■ **EXERCISE**
Rewrite the material below with every instance of "headline" replaced by "heading", leaving everything else unchanged and omitting the pictures.

■ **Screen grounding material**

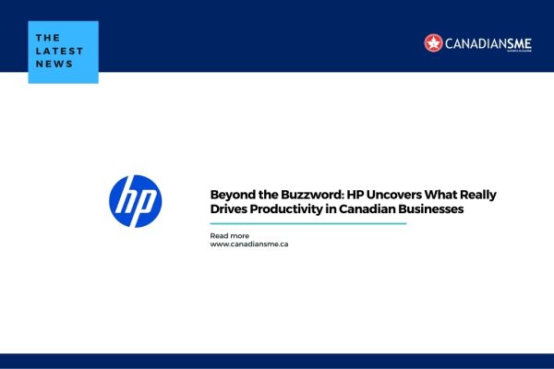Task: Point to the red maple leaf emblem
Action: pos(433,42)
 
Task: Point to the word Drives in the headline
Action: pos(228,209)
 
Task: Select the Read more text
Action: pos(229,235)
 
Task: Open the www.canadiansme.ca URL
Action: pos(249,244)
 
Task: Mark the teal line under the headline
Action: pos(308,223)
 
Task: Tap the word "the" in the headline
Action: pos(262,195)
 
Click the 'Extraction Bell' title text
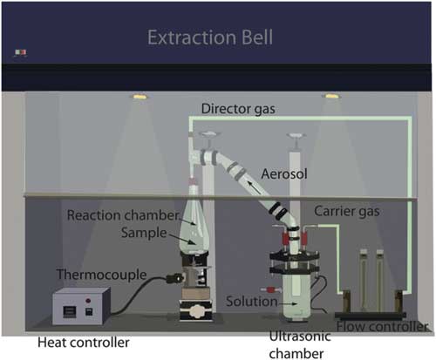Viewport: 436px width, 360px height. pyautogui.click(x=210, y=37)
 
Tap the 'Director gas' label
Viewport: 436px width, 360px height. pyautogui.click(x=238, y=109)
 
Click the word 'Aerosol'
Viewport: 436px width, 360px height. pyautogui.click(x=284, y=174)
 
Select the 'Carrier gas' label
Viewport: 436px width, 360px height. pyautogui.click(x=347, y=211)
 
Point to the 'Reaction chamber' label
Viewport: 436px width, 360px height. pyautogui.click(x=123, y=215)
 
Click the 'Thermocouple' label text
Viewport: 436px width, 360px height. pyautogui.click(x=101, y=275)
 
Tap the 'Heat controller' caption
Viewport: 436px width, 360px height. pyautogui.click(x=84, y=343)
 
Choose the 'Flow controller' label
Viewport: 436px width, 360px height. pyautogui.click(x=382, y=327)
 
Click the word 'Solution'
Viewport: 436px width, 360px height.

■ **SOLUTION TO THE PROBLEM**
Task: Point to the red maple leaf emblem
Action: pos(433,42)
 
Task: Point to the word Drives in the heading
Action: pos(228,209)
 
Task: Select the Read more text
Action: pos(229,235)
 
Task: Open the www.canadiansme.ca URL
Action: pos(249,244)
 
Task: Mark the teal line under the heading
Action: pos(308,223)
 
Task: Tap the word "the" in the heading
Action: pos(262,195)
 
Click the 'Extraction Bell' title text
Viewport: 436px width, 360px height. pyautogui.click(x=210, y=37)
 
Tap the 'Director gas' label
Viewport: 436px width, 360px height. pyautogui.click(x=238, y=109)
 
Click the word 'Aerosol'
Viewport: 436px width, 360px height. pyautogui.click(x=284, y=174)
 
Select the 'Carrier gas' label
Viewport: 436px width, 360px height. pyautogui.click(x=347, y=211)
 
Point to the 'Reaction chamber' label
Viewport: 436px width, 360px height. pyautogui.click(x=123, y=215)
 
Click the 'Thermocouple' label text
Viewport: 436px width, 360px height. pyautogui.click(x=101, y=275)
 
Tap the 'Heat controller' caption
Viewport: 436px width, 360px height. pyautogui.click(x=84, y=343)
 
Choose the 'Flow controller' label
Viewport: 436px width, 360px height. pyautogui.click(x=382, y=327)
 
Click the word 'Solution'
Viewport: 436px width, 360px height.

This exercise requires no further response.